■ What is needed:
Give back an exact copy of the lines below, from the first through the line with "Task: Expand the Pencil line tool dropdown"; please stop there.

Extracted data entries:
Segment Open

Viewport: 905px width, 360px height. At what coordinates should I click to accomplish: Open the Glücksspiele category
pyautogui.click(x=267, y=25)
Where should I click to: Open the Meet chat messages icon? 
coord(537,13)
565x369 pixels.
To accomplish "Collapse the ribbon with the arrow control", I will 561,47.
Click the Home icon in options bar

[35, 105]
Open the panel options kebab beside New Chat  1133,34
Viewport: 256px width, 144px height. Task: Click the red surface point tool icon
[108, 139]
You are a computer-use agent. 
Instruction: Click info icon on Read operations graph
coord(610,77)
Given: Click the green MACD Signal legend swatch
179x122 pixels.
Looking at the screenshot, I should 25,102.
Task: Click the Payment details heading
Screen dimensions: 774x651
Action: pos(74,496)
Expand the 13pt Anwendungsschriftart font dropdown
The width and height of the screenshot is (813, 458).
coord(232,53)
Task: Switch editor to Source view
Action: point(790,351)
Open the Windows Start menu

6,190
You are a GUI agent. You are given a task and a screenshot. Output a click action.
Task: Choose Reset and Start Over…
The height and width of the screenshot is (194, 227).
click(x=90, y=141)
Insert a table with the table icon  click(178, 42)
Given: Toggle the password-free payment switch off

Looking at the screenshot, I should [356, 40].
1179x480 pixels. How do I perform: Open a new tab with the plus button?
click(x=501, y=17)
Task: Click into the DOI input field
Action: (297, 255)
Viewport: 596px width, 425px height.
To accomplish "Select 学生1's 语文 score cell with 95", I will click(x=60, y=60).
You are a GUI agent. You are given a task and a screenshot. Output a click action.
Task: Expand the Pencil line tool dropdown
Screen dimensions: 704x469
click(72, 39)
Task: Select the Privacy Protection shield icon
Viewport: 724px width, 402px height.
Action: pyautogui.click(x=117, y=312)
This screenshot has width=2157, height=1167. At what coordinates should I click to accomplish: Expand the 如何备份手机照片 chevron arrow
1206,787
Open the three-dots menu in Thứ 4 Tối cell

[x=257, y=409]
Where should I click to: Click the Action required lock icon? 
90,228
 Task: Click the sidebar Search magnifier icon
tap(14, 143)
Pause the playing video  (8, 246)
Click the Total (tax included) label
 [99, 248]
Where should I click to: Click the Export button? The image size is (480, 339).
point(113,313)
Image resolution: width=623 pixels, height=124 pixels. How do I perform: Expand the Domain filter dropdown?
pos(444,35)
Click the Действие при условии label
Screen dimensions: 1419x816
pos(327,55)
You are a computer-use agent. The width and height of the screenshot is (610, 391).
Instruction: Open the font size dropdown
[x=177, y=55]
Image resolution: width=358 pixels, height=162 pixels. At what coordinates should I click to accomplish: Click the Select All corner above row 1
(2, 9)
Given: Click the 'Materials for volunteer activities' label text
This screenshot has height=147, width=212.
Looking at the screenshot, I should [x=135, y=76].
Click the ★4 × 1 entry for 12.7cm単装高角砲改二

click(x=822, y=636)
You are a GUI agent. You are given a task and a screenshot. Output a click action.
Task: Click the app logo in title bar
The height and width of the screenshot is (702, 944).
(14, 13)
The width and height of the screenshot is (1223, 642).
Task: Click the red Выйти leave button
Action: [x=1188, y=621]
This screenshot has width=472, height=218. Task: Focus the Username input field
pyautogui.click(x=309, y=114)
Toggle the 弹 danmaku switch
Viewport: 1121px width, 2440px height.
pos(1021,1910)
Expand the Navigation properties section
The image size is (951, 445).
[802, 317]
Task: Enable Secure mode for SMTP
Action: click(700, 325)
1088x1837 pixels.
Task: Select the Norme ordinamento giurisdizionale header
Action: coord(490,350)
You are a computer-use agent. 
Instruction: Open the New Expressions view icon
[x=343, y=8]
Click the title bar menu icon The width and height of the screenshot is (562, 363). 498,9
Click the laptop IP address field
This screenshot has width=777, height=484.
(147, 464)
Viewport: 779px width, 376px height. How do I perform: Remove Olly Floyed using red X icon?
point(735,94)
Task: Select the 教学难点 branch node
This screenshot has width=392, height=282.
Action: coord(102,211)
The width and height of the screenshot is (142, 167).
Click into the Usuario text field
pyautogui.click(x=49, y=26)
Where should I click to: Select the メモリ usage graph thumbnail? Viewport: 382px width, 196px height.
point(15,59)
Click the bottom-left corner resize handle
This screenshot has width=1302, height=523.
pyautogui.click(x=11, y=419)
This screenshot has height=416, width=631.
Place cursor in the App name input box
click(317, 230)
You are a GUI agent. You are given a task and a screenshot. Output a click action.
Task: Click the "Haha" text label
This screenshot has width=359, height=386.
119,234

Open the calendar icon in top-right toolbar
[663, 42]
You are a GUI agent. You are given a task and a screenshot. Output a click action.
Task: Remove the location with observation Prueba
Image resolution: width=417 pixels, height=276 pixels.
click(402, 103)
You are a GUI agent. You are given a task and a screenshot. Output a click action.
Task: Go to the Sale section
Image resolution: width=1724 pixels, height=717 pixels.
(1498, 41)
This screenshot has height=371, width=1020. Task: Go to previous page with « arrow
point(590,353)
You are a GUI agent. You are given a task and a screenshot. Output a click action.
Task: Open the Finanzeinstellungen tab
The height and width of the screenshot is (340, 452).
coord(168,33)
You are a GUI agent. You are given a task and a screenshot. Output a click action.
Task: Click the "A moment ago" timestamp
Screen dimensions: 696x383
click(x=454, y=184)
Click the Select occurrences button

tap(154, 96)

Segment Closed

■ Solution to the problem:
Viewport: 905px width, 360px height. At what coordinates should I click to accomplish: Open the Glücksspiele category
pyautogui.click(x=267, y=25)
Where should I click to: Open the Meet chat messages icon? 
coord(537,13)
565x369 pixels.
To accomplish "Collapse the ribbon with the arrow control", I will 561,47.
Click the Home icon in options bar

[35, 105]
Open the panel options kebab beside New Chat  1133,34
Viewport: 256px width, 144px height. Task: Click the red surface point tool icon
[108, 139]
You are a computer-use agent. 
Instruction: Click info icon on Read operations graph
coord(610,77)
Given: Click the green MACD Signal legend swatch
179x122 pixels.
Looking at the screenshot, I should 25,102.
Task: Click the Payment details heading
Screen dimensions: 774x651
Action: pos(74,496)
Expand the 13pt Anwendungsschriftart font dropdown
The width and height of the screenshot is (813, 458).
coord(232,53)
Task: Switch editor to Source view
Action: point(790,351)
Open the Windows Start menu

6,190
You are a GUI agent. You are given a task and a screenshot. Output a click action.
Task: Choose Reset and Start Over…
The height and width of the screenshot is (194, 227).
click(x=90, y=141)
Insert a table with the table icon  click(178, 42)
Given: Toggle the password-free payment switch off

Looking at the screenshot, I should [356, 40].
1179x480 pixels. How do I perform: Open a new tab with the plus button?
click(x=501, y=17)
Task: Click into the DOI input field
Action: (297, 255)
Viewport: 596px width, 425px height.
To accomplish "Select 学生1's 语文 score cell with 95", I will click(x=60, y=60).
You are a GUI agent. You are given a task and a screenshot. Output a click action.
Task: Expand the Pencil line tool dropdown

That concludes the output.